> **WHAT THE EXERCISE ASKS**:
Please return exactly the line that contains "Given: Switch to the 到达航班 tab" and every line after it, through the last line of the records below, with no pictures.

===== DATA SECTION =====

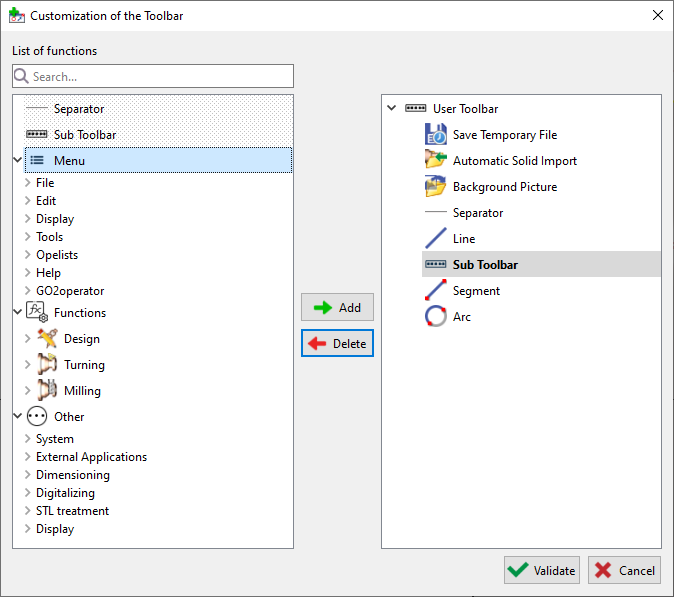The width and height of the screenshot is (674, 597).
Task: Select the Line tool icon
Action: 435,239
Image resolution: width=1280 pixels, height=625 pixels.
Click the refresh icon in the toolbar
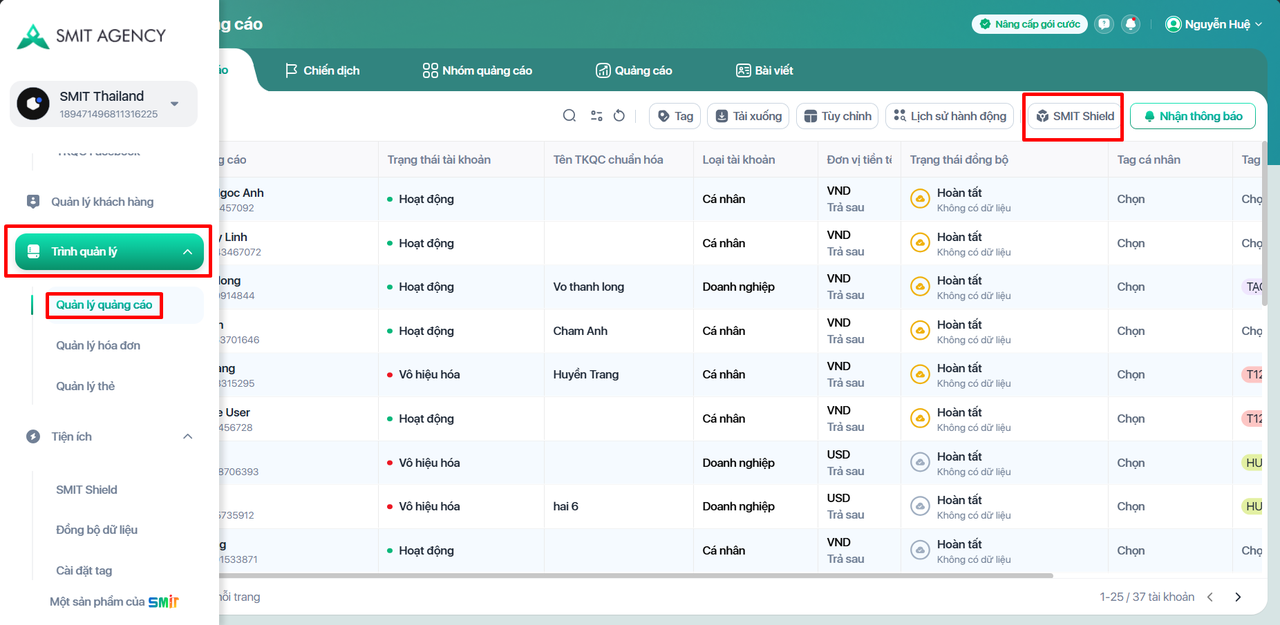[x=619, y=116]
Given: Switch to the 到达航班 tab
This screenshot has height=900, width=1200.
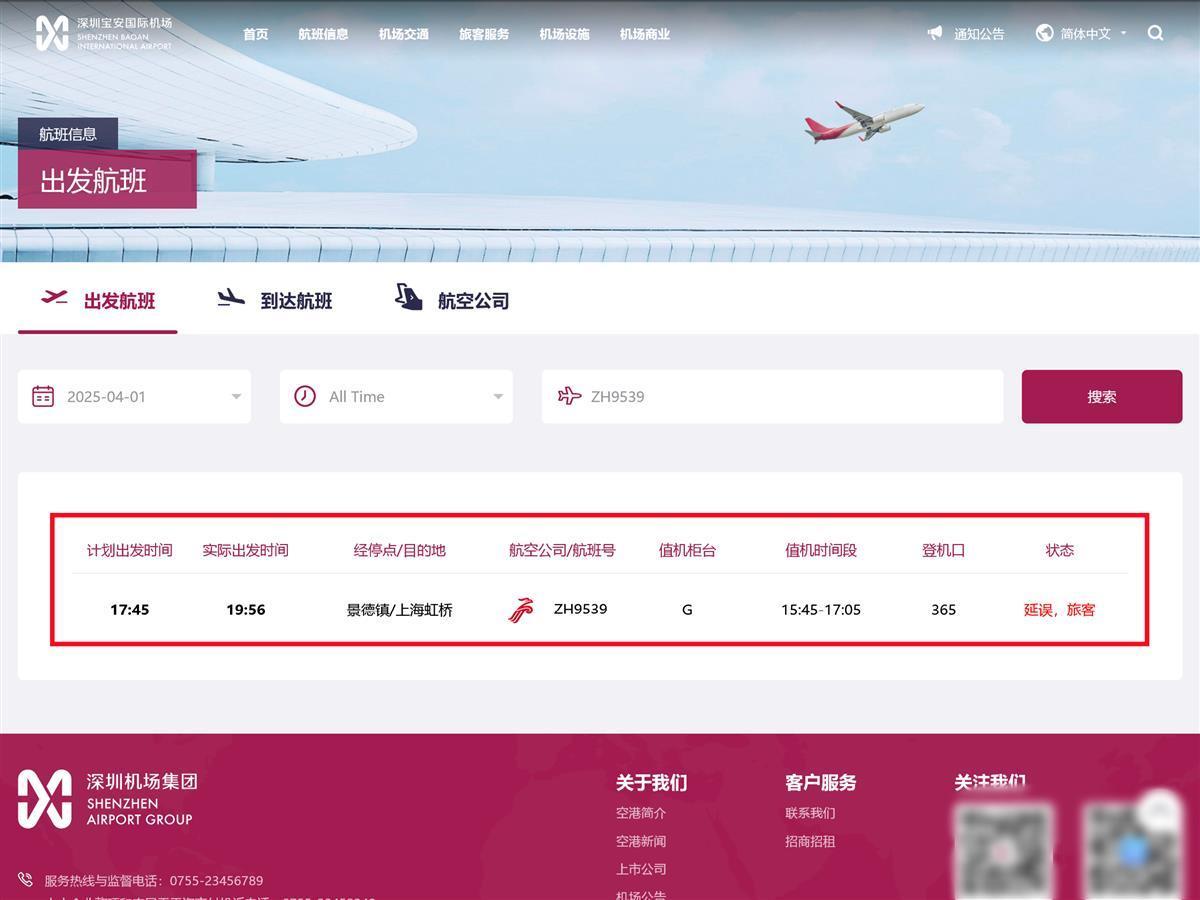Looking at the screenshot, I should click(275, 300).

=====

> **EXERCISE ANSWER**:
Given: Switch to the 到达航班 tab
This screenshot has height=900, width=1200.
Looking at the screenshot, I should click(275, 300).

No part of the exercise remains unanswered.